The faculty and students of Western State College and an impressive number of Gunnison’s citizens have the energy and expertise to become part of the solution to the serious problems that plague the West. Economics and business courses can explore alternatives to gentrification, they can teach the full range of small-business formation, and they can utilize the experiences of those who have begun small and highly-successful operations as well as those who manage chains.
Political science and history courses could convey the stories of the early Republic, when causes born of democratic and reformist principles flourished.
A COURSE ON THE MEDIA might teach about a phenomenon professors term “Western Journalism,” wherein most newspapers, radio, and television stations in the West eschew investigative reporting in favor of a civic boosterism consciously designed to convey the feeling that everything is right with the world.
As a result, citizens must be the watchdogs. We have to write the Letters to the Editor that expose the sweetheart deals made between local governments and the developers. Who pays when the government agrees to widen the road to that new shopping center or subdivision or when the government gives, as they did to the local City Market, tax breaks for erecting their big new store only to leave the old one standing empty and cold and with no provisions for its future use?
People, however, need tools to become activists, they must build from foundations based upon reading and discourse.
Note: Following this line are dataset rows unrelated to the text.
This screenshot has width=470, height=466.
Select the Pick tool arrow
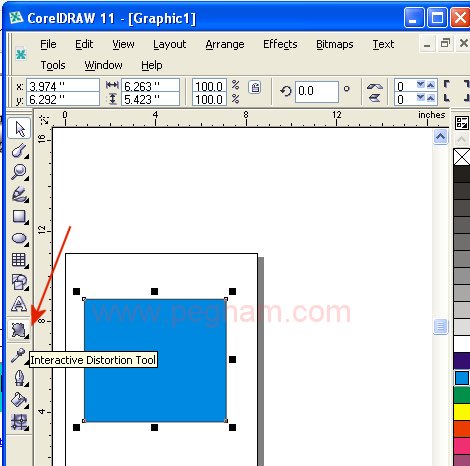pos(19,129)
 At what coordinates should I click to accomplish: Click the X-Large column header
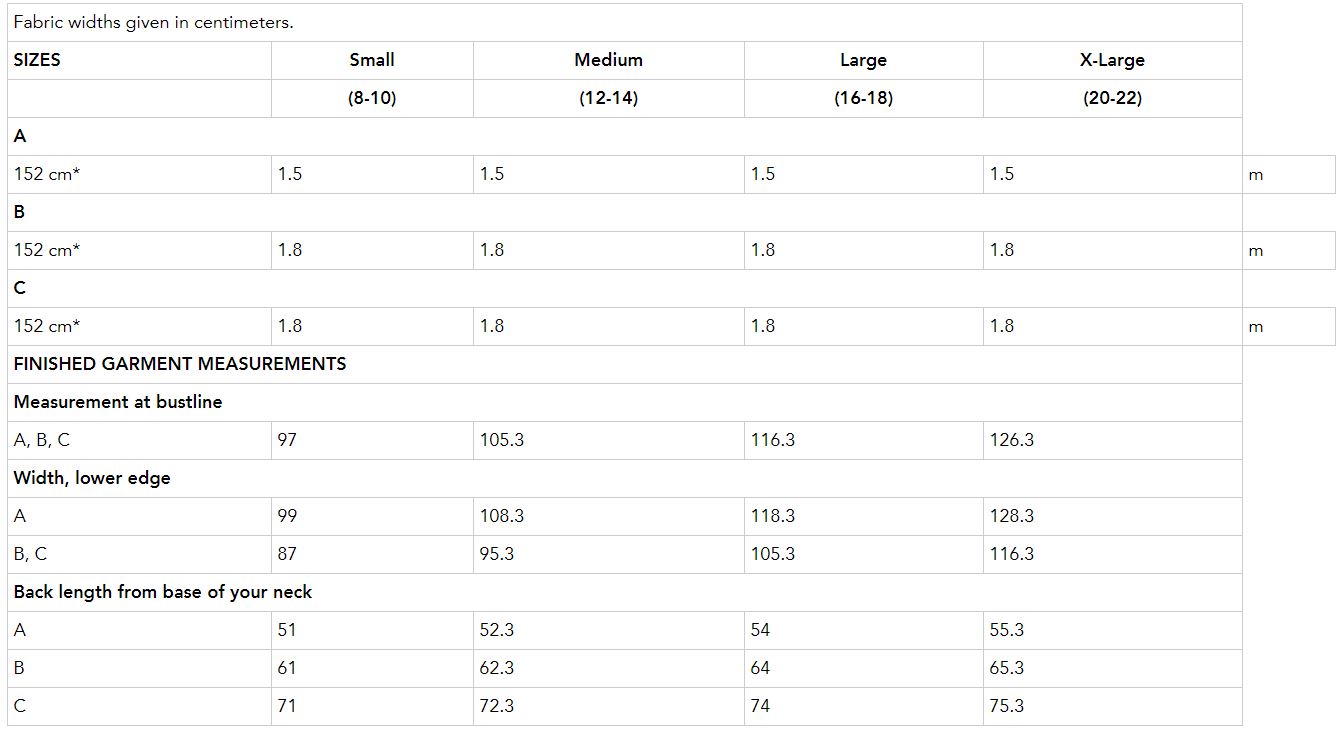pos(1112,60)
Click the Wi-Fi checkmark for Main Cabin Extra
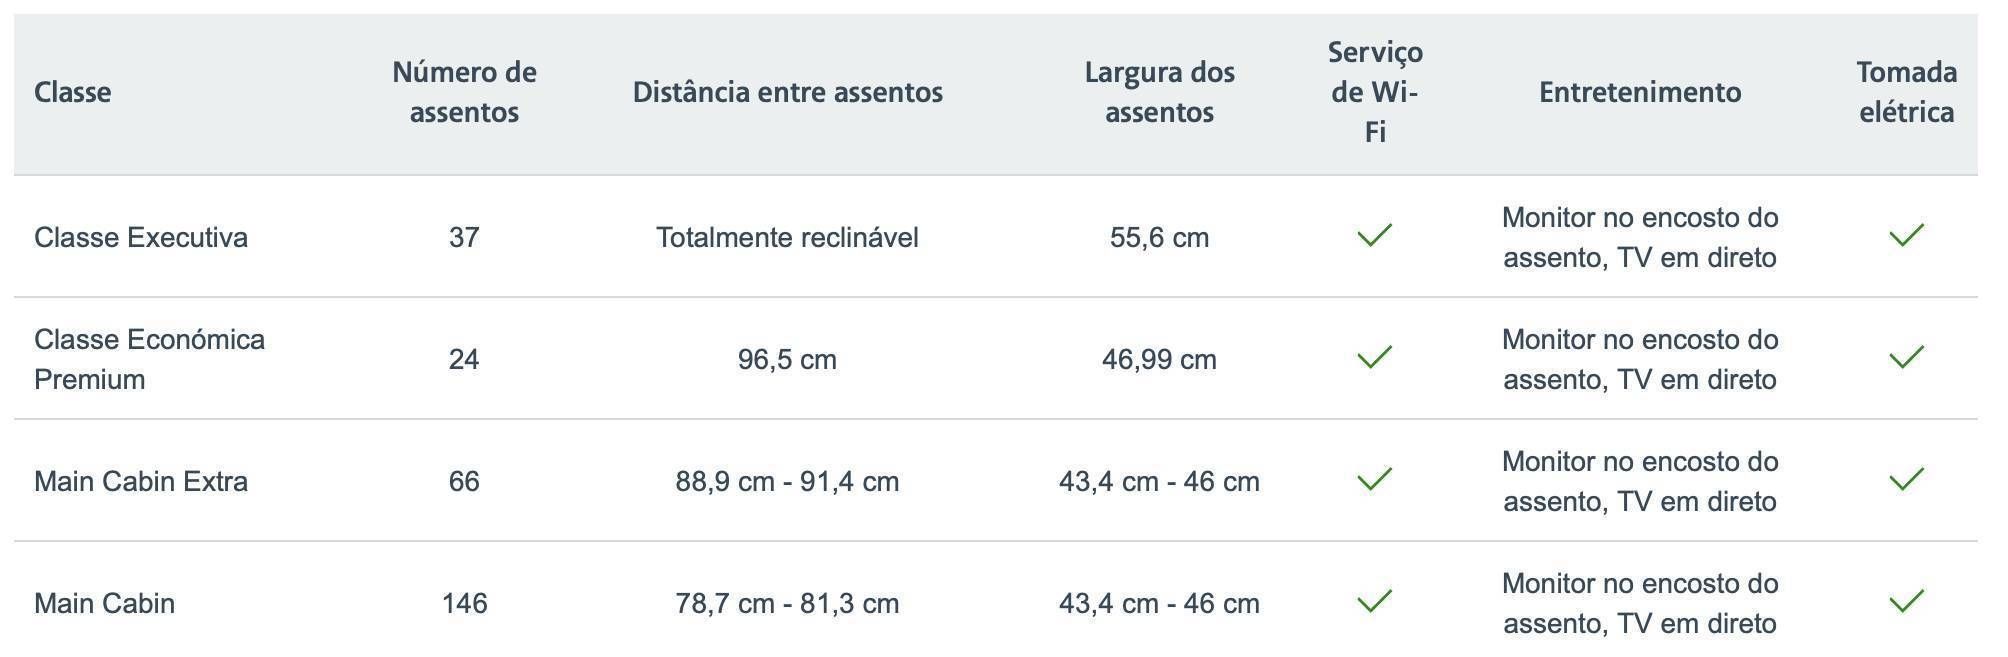 [1375, 480]
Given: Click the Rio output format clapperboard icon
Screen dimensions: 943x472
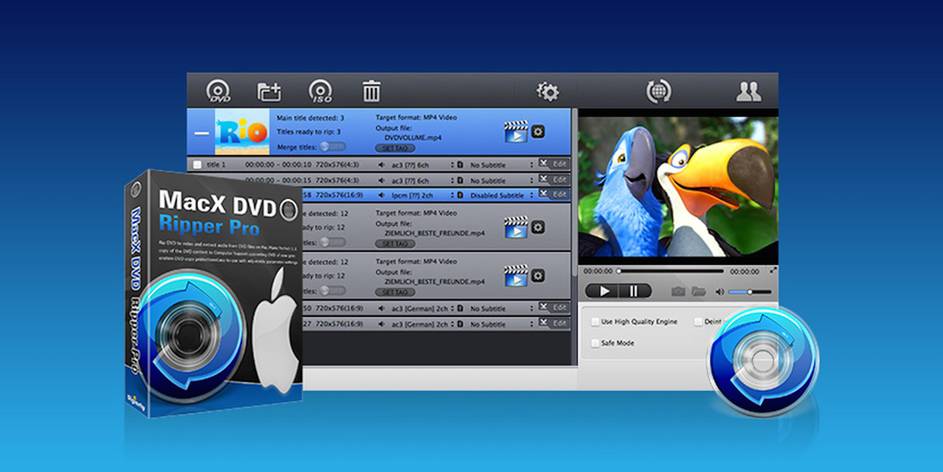Looking at the screenshot, I should 515,131.
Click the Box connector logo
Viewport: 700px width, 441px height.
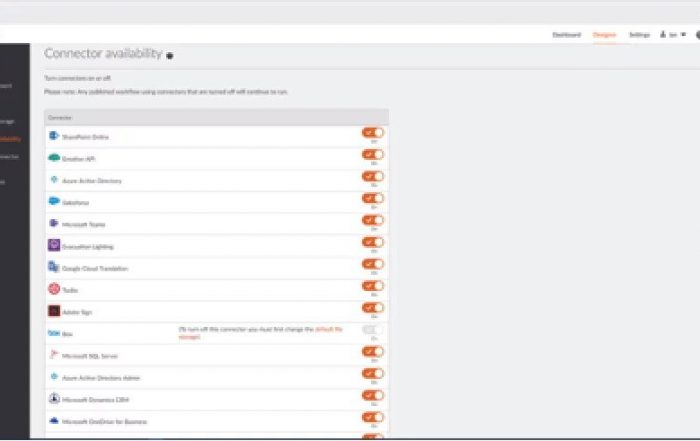pos(54,333)
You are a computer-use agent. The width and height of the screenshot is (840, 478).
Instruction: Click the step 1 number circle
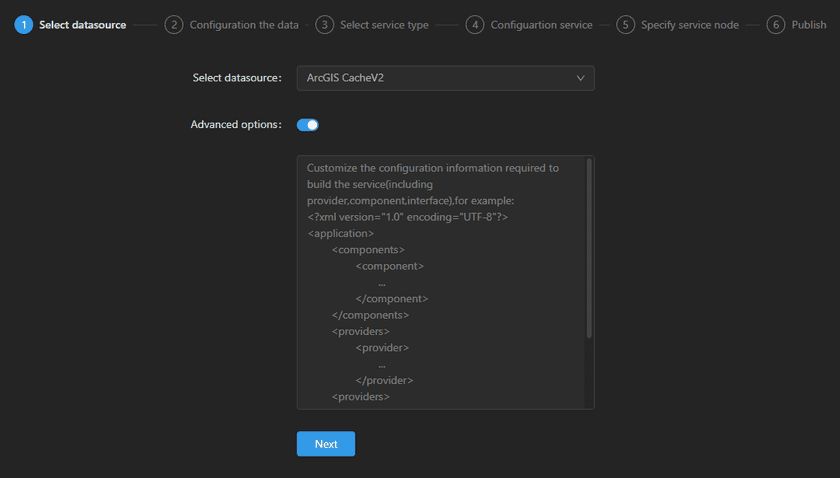(23, 25)
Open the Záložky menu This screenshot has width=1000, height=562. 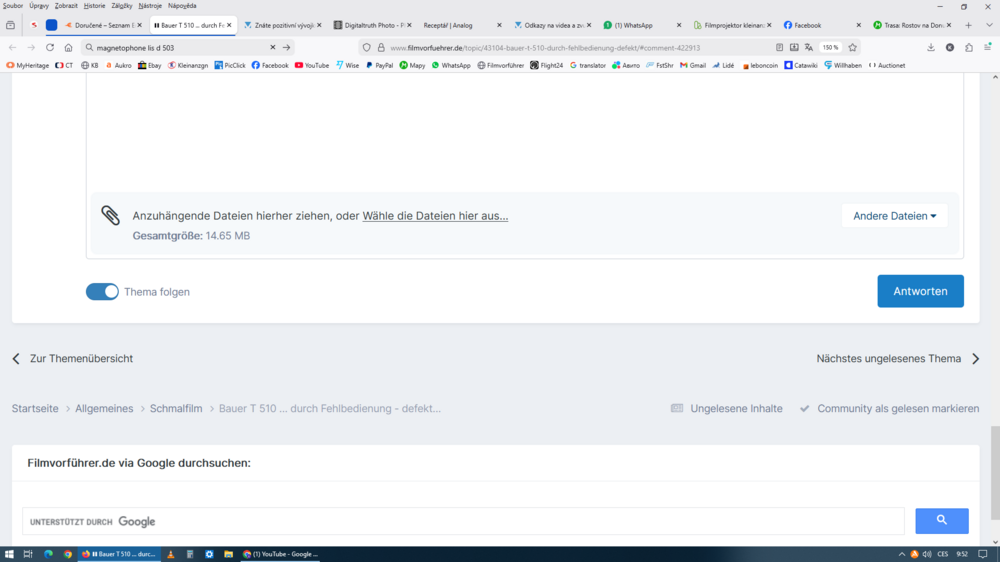coord(121,6)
Western State is ideally situated for this role because, for one, it attracts a disproportionate number of idealists. Think of it — Western State College, the Oberlin of the West.
Dr. Laura McCall lives in Golden and professes history at Metropolitan State College in Denver. She previously taught at Western State College in Gunnison, where this was delivered as part of the Headwaters Conference Nov. 14-15. She is the co-editor of A Shared Experience: Men, Women, and the History of Gender, published in 1998 by New York University Press.